Later on, Dunne herself visits Charles, telling him to lock  himself in as Kershaw is setting a trap, and he will be killed  if he tries to leave. Charles and Pet do she advises.

The next morning, Charles is introduced to the assembly. He  is questioned on his ideas, but the session turns into a harsh  cross examination, and eventually a trial for subversion - he  is accused of endangering the community by bringing the ill travellers  back to it. Dunne turns the questioning round on Kershaw, saying  he has lied to them, and using the previous night's events as  evidence that he was going to kill Charles and Pet off-hand.  She also reveals that some runaways from the community who had  returned, claiming to prefer life there than on the outside,  had been organised by Kershaw as a deception.

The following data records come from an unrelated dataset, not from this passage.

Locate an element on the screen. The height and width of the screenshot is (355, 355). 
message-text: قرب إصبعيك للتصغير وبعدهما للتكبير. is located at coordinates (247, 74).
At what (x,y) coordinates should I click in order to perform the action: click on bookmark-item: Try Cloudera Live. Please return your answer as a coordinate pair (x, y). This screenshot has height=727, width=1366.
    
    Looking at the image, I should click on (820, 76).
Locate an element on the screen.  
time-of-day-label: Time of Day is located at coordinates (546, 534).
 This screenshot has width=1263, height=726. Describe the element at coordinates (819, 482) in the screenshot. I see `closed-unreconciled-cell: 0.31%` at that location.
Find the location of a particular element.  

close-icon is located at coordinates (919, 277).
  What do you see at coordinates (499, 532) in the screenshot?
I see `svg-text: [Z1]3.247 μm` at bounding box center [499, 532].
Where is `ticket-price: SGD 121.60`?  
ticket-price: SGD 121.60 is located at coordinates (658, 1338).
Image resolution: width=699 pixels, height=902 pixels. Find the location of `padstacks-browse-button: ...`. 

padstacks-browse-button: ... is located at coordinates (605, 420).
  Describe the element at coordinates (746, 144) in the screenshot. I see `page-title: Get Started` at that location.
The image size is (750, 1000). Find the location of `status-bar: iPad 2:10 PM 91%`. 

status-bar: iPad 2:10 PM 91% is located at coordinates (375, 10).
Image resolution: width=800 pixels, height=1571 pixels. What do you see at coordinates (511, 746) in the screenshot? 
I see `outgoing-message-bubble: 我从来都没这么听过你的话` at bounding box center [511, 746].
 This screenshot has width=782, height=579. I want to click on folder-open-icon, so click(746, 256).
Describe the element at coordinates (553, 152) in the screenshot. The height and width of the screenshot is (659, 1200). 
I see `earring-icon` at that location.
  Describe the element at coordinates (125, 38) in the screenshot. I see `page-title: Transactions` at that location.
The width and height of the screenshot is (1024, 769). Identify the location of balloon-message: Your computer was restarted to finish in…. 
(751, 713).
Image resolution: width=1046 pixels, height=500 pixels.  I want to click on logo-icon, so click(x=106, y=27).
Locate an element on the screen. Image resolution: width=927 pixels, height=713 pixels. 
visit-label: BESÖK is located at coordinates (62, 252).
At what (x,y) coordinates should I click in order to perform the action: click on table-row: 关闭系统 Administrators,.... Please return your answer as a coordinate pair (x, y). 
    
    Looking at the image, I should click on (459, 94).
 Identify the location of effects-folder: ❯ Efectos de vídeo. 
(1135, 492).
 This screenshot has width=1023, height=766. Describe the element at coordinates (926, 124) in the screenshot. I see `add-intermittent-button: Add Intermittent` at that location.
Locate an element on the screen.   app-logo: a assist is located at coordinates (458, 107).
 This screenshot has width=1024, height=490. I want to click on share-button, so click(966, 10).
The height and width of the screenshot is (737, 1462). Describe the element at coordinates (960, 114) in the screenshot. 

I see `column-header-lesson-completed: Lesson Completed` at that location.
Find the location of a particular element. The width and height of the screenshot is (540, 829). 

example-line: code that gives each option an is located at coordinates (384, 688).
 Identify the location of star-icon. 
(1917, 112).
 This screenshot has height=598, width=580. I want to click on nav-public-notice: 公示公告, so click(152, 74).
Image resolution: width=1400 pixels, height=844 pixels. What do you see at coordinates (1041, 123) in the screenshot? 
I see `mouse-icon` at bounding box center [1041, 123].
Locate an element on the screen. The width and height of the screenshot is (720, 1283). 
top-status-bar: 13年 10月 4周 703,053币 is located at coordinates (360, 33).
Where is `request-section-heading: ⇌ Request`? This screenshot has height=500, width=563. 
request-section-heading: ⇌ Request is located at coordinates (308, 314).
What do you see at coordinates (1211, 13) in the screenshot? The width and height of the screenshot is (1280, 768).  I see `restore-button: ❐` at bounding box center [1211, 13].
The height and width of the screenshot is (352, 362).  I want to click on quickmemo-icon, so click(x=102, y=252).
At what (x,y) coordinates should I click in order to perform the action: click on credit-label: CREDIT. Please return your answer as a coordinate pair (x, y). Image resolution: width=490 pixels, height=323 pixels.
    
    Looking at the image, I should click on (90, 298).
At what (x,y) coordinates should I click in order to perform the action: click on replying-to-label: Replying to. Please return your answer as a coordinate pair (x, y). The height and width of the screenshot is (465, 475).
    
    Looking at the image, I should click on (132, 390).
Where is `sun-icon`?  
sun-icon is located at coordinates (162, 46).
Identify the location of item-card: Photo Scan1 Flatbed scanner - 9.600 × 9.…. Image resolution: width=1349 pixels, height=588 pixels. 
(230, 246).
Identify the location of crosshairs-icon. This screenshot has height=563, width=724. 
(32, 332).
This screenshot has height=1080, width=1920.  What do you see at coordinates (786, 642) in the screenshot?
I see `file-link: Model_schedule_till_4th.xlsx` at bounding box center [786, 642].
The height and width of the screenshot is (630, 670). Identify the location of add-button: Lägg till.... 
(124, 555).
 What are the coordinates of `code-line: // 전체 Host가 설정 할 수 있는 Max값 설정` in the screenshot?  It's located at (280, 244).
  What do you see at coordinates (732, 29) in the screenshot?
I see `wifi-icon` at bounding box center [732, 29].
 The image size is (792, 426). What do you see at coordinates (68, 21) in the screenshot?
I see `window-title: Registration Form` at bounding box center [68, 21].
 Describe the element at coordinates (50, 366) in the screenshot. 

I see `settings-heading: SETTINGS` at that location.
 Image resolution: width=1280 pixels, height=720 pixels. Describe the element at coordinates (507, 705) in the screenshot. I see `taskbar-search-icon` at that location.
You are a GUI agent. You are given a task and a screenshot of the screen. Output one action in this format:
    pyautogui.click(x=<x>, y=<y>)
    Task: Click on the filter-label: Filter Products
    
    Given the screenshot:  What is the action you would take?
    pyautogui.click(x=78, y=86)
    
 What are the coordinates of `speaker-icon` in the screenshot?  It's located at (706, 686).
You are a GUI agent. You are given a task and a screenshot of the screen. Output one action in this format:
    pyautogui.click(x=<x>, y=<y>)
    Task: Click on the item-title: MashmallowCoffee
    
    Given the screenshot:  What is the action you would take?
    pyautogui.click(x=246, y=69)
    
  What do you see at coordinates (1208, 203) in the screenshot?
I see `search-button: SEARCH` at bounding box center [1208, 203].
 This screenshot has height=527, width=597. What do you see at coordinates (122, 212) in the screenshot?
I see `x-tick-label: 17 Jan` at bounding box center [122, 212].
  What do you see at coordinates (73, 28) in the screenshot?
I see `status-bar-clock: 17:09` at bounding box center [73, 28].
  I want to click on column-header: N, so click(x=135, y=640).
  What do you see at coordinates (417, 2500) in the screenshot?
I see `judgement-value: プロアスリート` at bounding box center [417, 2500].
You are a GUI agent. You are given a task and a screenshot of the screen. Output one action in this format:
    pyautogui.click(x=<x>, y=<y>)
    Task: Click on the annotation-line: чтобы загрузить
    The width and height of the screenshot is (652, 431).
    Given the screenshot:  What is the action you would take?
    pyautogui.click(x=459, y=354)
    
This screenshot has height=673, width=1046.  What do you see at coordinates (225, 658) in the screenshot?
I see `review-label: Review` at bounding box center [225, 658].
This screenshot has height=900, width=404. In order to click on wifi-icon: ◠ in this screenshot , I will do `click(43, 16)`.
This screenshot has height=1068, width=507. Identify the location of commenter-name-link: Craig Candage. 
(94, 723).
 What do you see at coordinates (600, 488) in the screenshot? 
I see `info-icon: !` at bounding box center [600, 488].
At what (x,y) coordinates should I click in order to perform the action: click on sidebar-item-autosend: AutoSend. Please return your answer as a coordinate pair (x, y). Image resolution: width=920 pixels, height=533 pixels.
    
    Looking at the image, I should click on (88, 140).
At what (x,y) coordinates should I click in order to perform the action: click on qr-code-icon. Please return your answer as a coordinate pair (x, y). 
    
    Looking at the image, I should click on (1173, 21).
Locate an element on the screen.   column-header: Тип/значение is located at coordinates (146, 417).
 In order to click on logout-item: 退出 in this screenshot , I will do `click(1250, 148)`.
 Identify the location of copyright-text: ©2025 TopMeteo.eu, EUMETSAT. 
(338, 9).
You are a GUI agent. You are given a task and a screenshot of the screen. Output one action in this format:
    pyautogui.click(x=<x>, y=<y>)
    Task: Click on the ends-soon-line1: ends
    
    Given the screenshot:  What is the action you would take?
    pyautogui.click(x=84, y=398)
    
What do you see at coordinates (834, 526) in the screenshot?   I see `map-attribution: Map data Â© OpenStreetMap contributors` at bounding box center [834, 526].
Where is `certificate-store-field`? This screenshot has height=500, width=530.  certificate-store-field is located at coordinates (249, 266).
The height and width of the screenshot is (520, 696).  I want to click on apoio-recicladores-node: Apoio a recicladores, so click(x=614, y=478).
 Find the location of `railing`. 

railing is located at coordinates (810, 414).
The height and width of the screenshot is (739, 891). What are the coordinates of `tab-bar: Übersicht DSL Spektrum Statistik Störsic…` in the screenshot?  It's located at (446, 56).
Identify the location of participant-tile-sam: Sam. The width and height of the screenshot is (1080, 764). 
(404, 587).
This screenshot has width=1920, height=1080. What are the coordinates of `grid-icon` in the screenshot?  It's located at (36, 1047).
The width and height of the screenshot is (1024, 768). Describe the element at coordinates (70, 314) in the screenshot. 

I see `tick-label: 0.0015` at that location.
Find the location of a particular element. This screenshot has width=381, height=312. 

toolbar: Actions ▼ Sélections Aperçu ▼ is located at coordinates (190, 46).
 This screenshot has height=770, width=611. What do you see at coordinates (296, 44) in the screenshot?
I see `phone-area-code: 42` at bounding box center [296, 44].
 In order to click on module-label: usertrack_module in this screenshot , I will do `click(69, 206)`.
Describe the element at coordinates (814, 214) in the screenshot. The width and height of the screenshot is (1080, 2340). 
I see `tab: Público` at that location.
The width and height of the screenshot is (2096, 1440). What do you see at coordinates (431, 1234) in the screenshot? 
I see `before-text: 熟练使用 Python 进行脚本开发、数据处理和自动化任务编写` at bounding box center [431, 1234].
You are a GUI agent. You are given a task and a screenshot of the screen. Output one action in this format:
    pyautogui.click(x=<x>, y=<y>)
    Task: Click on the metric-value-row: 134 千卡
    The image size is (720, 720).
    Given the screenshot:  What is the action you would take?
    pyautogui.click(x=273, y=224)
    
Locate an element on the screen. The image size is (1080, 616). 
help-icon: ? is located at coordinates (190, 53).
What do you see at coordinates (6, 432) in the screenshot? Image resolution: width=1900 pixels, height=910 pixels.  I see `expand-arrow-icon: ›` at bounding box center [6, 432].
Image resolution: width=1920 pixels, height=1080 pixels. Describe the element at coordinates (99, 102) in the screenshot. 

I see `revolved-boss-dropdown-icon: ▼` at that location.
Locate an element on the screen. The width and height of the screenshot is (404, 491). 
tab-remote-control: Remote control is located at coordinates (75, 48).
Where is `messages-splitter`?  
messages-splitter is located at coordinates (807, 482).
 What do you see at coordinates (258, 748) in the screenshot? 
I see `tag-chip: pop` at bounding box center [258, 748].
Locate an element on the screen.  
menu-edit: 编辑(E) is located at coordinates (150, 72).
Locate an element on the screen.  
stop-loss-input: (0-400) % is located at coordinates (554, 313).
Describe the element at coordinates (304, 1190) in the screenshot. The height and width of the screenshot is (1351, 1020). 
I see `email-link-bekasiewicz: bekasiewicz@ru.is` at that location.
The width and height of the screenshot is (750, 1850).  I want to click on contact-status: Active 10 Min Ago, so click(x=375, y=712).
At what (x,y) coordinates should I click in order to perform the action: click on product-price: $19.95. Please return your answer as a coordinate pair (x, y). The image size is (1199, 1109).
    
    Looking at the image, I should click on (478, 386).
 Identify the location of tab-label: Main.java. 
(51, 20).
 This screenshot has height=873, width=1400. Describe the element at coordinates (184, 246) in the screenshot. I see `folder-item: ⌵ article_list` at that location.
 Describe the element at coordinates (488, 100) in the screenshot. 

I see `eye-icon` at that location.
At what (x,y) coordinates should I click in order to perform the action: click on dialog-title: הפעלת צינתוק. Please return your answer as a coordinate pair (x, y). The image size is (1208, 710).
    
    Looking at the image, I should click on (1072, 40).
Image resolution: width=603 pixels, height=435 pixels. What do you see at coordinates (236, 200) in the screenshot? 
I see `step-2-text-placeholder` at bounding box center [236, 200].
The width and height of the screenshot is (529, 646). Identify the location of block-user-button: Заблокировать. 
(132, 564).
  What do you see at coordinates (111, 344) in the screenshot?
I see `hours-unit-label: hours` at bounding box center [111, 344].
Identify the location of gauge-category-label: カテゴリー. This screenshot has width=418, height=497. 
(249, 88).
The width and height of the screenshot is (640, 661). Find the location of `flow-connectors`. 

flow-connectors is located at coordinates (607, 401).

Dunne gets the community onto her side, and they back her  to take over the leadership. As proof of the clemency of the  new regime, she does not punish Kershaw.

As they leave, Pet and Charles muse on the events and realise  Dunnes' motives. Apart from the obvious fact that the regime  was becoming too extreme, they realise that most of the young  women in the camp were pregnant, and Dunne, in middle age, realized  she may be surplus to requirements and become a victim of their  euthanasia policy.